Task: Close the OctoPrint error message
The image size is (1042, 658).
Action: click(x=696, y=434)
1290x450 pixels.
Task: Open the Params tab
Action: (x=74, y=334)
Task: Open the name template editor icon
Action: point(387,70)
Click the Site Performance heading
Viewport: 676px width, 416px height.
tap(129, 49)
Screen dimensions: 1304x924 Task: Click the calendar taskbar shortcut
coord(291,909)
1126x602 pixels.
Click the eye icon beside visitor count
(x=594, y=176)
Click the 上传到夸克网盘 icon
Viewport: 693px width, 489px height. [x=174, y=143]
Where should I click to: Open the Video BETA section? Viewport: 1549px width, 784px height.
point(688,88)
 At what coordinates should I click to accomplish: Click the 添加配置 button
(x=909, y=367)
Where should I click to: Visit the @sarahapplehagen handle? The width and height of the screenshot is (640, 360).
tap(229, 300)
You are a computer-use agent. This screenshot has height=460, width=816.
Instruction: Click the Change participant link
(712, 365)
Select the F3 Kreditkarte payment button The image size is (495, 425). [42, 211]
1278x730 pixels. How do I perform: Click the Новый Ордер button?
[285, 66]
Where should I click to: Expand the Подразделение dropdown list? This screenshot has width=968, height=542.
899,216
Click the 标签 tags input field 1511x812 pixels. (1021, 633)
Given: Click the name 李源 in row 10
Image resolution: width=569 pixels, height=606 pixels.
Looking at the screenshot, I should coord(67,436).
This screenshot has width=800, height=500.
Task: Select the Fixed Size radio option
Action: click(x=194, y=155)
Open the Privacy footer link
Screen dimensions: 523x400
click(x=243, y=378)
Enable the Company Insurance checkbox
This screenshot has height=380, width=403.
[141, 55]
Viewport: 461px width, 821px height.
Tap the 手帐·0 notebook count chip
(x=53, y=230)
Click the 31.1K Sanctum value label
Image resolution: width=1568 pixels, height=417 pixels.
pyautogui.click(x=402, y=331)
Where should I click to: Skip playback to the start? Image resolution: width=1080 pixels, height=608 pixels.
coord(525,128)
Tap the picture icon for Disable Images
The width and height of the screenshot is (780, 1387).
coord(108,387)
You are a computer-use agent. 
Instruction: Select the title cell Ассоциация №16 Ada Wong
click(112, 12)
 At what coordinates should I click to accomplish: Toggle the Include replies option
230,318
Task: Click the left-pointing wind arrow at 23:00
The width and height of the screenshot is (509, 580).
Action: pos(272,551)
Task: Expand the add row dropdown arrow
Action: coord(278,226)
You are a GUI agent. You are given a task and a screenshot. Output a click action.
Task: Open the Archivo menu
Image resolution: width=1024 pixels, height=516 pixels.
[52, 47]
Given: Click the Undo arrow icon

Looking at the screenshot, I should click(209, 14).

Work instruction
Retype only this portion of the data above: the line containing "1278x730 pixels. How", the line containing "Viewport: 461px width, 821px height.", and all lines between them, exactly.

Exercise answer
1278x730 pixels. How do I perform: Click the Новый Ордер button?
[285, 66]
Where should I click to: Expand the Подразделение dropdown list? This screenshot has width=968, height=542.
899,216
Click the 标签 tags input field 1511x812 pixels. (1021, 633)
Given: Click the name 李源 in row 10
Image resolution: width=569 pixels, height=606 pixels.
Looking at the screenshot, I should coord(67,436).
This screenshot has width=800, height=500.
Task: Select the Fixed Size radio option
Action: click(x=194, y=155)
Open the Privacy footer link
Screen dimensions: 523x400
click(x=243, y=378)
Enable the Company Insurance checkbox
This screenshot has height=380, width=403.
[141, 55]
Viewport: 461px width, 821px height.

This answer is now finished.